Exercise data |
- - - - - - -
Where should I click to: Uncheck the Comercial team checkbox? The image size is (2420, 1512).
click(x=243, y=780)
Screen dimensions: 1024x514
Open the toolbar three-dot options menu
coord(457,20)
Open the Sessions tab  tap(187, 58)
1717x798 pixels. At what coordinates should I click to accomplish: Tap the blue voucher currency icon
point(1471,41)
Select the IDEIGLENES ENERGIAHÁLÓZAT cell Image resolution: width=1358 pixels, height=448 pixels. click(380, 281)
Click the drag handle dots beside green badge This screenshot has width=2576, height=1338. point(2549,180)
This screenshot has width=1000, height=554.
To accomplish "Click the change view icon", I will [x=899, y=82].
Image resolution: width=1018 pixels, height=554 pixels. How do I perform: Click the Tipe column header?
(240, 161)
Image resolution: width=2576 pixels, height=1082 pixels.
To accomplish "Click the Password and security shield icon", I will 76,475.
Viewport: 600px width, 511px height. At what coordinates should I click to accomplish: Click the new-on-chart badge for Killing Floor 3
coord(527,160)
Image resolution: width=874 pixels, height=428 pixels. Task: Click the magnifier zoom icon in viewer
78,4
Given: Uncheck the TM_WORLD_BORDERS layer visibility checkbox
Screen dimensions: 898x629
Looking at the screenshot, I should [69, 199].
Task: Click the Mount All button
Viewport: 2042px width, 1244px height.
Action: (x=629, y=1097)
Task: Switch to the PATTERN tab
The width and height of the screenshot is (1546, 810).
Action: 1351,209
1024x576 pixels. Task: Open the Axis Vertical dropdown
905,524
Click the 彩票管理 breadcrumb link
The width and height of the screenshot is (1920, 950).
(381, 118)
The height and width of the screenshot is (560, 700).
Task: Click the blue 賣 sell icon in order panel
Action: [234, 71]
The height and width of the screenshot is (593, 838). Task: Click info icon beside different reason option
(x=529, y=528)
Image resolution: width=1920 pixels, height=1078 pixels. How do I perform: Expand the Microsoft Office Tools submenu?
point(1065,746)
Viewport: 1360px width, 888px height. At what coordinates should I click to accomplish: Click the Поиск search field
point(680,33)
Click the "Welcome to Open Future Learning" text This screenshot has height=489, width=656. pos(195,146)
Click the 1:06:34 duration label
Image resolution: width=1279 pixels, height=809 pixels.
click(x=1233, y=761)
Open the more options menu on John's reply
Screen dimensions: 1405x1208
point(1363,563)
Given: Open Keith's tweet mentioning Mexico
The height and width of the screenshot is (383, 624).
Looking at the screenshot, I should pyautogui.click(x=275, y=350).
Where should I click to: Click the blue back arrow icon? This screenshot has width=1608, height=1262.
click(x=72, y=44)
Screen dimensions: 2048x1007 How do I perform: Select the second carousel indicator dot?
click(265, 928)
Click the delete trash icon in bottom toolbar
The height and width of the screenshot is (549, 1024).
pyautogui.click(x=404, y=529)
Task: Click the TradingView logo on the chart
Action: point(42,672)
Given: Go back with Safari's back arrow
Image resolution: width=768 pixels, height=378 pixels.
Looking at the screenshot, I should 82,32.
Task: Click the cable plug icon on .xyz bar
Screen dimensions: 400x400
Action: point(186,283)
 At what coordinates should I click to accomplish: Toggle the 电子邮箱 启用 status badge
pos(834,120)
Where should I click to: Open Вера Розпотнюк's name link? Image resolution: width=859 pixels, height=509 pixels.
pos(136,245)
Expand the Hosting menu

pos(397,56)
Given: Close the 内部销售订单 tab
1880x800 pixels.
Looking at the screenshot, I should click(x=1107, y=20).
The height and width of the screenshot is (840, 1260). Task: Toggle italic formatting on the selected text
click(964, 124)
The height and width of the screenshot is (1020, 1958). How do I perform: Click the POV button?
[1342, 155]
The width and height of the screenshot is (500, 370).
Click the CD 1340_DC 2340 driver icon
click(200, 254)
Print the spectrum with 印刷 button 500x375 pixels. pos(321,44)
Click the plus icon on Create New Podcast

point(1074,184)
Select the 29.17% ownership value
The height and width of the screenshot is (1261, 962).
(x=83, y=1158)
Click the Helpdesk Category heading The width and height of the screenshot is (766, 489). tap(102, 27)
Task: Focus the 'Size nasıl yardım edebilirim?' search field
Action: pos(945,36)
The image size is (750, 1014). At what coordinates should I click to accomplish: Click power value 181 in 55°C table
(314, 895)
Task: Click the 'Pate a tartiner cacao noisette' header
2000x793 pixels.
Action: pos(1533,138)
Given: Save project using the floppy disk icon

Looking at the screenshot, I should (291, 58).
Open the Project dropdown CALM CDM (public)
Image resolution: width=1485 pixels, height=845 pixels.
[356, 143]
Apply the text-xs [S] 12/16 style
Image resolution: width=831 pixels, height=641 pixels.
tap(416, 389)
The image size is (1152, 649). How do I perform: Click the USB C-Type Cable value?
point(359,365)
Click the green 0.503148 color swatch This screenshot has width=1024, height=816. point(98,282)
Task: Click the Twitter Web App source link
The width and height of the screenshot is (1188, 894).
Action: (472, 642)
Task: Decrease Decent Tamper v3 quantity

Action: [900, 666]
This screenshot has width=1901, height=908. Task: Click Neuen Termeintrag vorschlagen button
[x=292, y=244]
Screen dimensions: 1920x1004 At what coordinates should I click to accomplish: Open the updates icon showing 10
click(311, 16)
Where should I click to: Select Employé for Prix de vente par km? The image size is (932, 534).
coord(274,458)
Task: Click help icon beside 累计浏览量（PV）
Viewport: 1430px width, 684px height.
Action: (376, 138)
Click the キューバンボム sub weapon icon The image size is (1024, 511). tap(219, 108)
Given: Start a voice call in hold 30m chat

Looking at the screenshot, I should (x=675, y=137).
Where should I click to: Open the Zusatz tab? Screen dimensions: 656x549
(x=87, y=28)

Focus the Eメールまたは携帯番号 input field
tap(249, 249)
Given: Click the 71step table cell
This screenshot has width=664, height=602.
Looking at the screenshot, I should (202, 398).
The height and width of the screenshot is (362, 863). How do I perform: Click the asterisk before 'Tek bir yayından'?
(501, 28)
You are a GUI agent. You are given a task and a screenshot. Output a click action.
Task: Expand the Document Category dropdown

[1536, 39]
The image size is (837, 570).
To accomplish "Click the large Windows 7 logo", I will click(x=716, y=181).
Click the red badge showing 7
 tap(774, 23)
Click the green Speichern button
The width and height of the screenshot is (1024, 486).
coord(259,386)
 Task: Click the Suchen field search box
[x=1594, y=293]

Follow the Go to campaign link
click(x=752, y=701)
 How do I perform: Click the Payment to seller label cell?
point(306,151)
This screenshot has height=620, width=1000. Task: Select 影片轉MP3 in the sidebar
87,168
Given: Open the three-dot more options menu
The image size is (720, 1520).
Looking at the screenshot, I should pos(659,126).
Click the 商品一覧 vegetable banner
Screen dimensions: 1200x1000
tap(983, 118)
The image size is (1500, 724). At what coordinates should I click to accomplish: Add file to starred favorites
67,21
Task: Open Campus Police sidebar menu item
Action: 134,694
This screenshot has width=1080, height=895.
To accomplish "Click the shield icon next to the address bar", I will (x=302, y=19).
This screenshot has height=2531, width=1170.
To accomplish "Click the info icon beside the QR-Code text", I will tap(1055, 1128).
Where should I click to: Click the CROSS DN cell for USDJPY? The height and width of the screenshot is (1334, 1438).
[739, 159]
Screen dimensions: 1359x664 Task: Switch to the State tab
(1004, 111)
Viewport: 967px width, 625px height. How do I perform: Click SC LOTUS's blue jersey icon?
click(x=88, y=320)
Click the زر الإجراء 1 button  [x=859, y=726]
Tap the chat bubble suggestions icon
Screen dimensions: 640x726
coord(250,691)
- - - - - - -
Problem to work on |
This exercise calls for every record above to be written out again exactly.

Reply to the task |
Where should I click to: Uncheck the Comercial team checkbox? The image size is (2420, 1512).
click(x=243, y=780)
Screen dimensions: 1024x514
Open the toolbar three-dot options menu
coord(457,20)
Open the Sessions tab  tap(187, 58)
1717x798 pixels. At what coordinates should I click to accomplish: Tap the blue voucher currency icon
point(1471,41)
Select the IDEIGLENES ENERGIAHÁLÓZAT cell Image resolution: width=1358 pixels, height=448 pixels. click(380, 281)
Click the drag handle dots beside green badge This screenshot has width=2576, height=1338. point(2549,180)
This screenshot has width=1000, height=554.
To accomplish "Click the change view icon", I will [x=899, y=82].
Image resolution: width=1018 pixels, height=554 pixels. How do I perform: Click the Tipe column header?
(240, 161)
Image resolution: width=2576 pixels, height=1082 pixels.
To accomplish "Click the Password and security shield icon", I will 76,475.
Viewport: 600px width, 511px height. At what coordinates should I click to accomplish: Click the new-on-chart badge for Killing Floor 3
coord(527,160)
Image resolution: width=874 pixels, height=428 pixels. Task: Click the magnifier zoom icon in viewer
78,4
Given: Uncheck the TM_WORLD_BORDERS layer visibility checkbox
Screen dimensions: 898x629
Looking at the screenshot, I should [69, 199].
Task: Click the Mount All button
Viewport: 2042px width, 1244px height.
Action: (x=629, y=1097)
Task: Switch to the PATTERN tab
The width and height of the screenshot is (1546, 810).
Action: 1351,209
1024x576 pixels. Task: Open the Axis Vertical dropdown
905,524
Click the 彩票管理 breadcrumb link
The width and height of the screenshot is (1920, 950).
(381, 118)
The height and width of the screenshot is (560, 700).
Task: Click the blue 賣 sell icon in order panel
Action: [234, 71]
The height and width of the screenshot is (593, 838). Task: Click info icon beside different reason option
(x=529, y=528)
Image resolution: width=1920 pixels, height=1078 pixels. How do I perform: Expand the Microsoft Office Tools submenu?
point(1065,746)
Viewport: 1360px width, 888px height. At what coordinates should I click to accomplish: Click the Поиск search field
point(680,33)
Click the "Welcome to Open Future Learning" text This screenshot has height=489, width=656. pos(195,146)
Click the 1:06:34 duration label
Image resolution: width=1279 pixels, height=809 pixels.
click(x=1233, y=761)
Open the more options menu on John's reply
Screen dimensions: 1405x1208
point(1363,563)
Given: Open Keith's tweet mentioning Mexico
The height and width of the screenshot is (383, 624).
Looking at the screenshot, I should pyautogui.click(x=275, y=350).
Where should I click to: Click the blue back arrow icon? This screenshot has width=1608, height=1262.
click(x=72, y=44)
Screen dimensions: 2048x1007 How do I perform: Select the second carousel indicator dot?
click(265, 928)
Click the delete trash icon in bottom toolbar
The height and width of the screenshot is (549, 1024).
pyautogui.click(x=404, y=529)
Task: Click the TradingView logo on the chart
Action: point(42,672)
Given: Go back with Safari's back arrow
Image resolution: width=768 pixels, height=378 pixels.
Looking at the screenshot, I should 82,32.
Task: Click the cable plug icon on .xyz bar
Screen dimensions: 400x400
Action: point(186,283)
 At what coordinates should I click to accomplish: Toggle the 电子邮箱 启用 status badge
pos(834,120)
Where should I click to: Open Вера Розпотнюк's name link? Image resolution: width=859 pixels, height=509 pixels.
pos(136,245)
Expand the Hosting menu

pos(397,56)
Given: Close the 内部销售订单 tab
1880x800 pixels.
Looking at the screenshot, I should click(x=1107, y=20).
The height and width of the screenshot is (840, 1260). Task: Toggle italic formatting on the selected text
click(964, 124)
The height and width of the screenshot is (1020, 1958). How do I perform: Click the POV button?
[1342, 155]
The width and height of the screenshot is (500, 370).
Click the CD 1340_DC 2340 driver icon
click(200, 254)
Print the spectrum with 印刷 button 500x375 pixels. pos(321,44)
Click the plus icon on Create New Podcast

point(1074,184)
Select the 29.17% ownership value
The height and width of the screenshot is (1261, 962).
(x=83, y=1158)
Click the Helpdesk Category heading The width and height of the screenshot is (766, 489). tap(102, 27)
Task: Focus the 'Size nasıl yardım edebilirim?' search field
Action: pos(945,36)
The image size is (750, 1014). At what coordinates should I click to accomplish: Click power value 181 in 55°C table
(314, 895)
Task: Click the 'Pate a tartiner cacao noisette' header
2000x793 pixels.
Action: pos(1533,138)
Given: Save project using the floppy disk icon

Looking at the screenshot, I should (291, 58).
Open the Project dropdown CALM CDM (public)
Image resolution: width=1485 pixels, height=845 pixels.
[356, 143]
Apply the text-xs [S] 12/16 style
Image resolution: width=831 pixels, height=641 pixels.
tap(416, 389)
The image size is (1152, 649). How do I perform: Click the USB C-Type Cable value?
point(359,365)
Click the green 0.503148 color swatch This screenshot has width=1024, height=816. point(98,282)
Task: Click the Twitter Web App source link
The width and height of the screenshot is (1188, 894).
Action: (472, 642)
Task: Decrease Decent Tamper v3 quantity

Action: [900, 666]
This screenshot has width=1901, height=908. Task: Click Neuen Termeintrag vorschlagen button
[x=292, y=244]
Screen dimensions: 1920x1004 At what coordinates should I click to accomplish: Open the updates icon showing 10
click(311, 16)
Where should I click to: Select Employé for Prix de vente par km? The image size is (932, 534).
coord(274,458)
Task: Click help icon beside 累计浏览量（PV）
Viewport: 1430px width, 684px height.
Action: (376, 138)
Click the キューバンボム sub weapon icon The image size is (1024, 511). tap(219, 108)
Given: Start a voice call in hold 30m chat

Looking at the screenshot, I should (x=675, y=137).
Where should I click to: Open the Zusatz tab? Screen dimensions: 656x549
(x=87, y=28)

Focus the Eメールまたは携帯番号 input field
tap(249, 249)
Given: Click the 71step table cell
This screenshot has width=664, height=602.
Looking at the screenshot, I should (202, 398).
The height and width of the screenshot is (362, 863). How do I perform: Click the asterisk before 'Tek bir yayından'?
(501, 28)
You are a GUI agent. You are given a task and a screenshot. Output a click action.
Task: Expand the Document Category dropdown

[1536, 39]
The image size is (837, 570).
To accomplish "Click the large Windows 7 logo", I will click(x=716, y=181).
Click the red badge showing 7
 tap(774, 23)
Click the green Speichern button
The width and height of the screenshot is (1024, 486).
coord(259,386)
 Task: Click the Suchen field search box
[x=1594, y=293]

Follow the Go to campaign link
click(x=752, y=701)
 How do I perform: Click the Payment to seller label cell?
point(306,151)
This screenshot has height=620, width=1000. Task: Select 影片轉MP3 in the sidebar
87,168
Given: Open the three-dot more options menu
The image size is (720, 1520).
Looking at the screenshot, I should pos(659,126).
Click the 商品一覧 vegetable banner
Screen dimensions: 1200x1000
tap(983, 118)
The image size is (1500, 724). At what coordinates should I click to accomplish: Add file to starred favorites
67,21
Task: Open Campus Police sidebar menu item
Action: 134,694
This screenshot has width=1080, height=895.
To accomplish "Click the shield icon next to the address bar", I will (x=302, y=19).
This screenshot has height=2531, width=1170.
To accomplish "Click the info icon beside the QR-Code text", I will tap(1055, 1128).
Where should I click to: Click the CROSS DN cell for USDJPY? The height and width of the screenshot is (1334, 1438).
[739, 159]
Screen dimensions: 1359x664 Task: Switch to the State tab
(1004, 111)
Viewport: 967px width, 625px height. How do I perform: Click SC LOTUS's blue jersey icon?
click(x=88, y=320)
Click the زر الإجراء 1 button  [x=859, y=726]
Tap the chat bubble suggestions icon
Screen dimensions: 640x726
coord(250,691)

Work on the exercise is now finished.